Work order: In the material below, list every line carrying the string "Given".

·····

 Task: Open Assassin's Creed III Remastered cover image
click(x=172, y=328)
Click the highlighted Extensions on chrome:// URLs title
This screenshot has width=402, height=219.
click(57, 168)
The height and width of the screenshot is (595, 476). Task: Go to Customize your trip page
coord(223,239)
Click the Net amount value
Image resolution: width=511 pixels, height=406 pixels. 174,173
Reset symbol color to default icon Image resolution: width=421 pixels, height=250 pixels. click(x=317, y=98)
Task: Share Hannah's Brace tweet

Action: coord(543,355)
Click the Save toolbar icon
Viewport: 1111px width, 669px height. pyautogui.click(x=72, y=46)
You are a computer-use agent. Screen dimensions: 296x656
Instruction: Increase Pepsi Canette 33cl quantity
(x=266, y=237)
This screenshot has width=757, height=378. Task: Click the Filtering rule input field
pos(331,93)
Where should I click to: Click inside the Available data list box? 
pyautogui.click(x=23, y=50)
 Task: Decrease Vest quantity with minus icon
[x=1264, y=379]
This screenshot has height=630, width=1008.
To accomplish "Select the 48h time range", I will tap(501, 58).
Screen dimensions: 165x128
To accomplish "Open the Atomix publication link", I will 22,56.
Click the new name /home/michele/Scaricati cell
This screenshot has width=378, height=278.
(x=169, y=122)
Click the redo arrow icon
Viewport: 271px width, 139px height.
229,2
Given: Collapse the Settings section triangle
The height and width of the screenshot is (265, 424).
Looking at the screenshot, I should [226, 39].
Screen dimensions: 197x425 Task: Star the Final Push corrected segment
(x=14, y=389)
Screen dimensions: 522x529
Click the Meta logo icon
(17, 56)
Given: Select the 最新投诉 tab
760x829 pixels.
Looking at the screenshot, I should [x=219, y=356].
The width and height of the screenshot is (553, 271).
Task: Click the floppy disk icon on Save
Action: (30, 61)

·····

Result for this task:
Given: Collapse the Settings section triangle
Given: Select the 最新投诉 tab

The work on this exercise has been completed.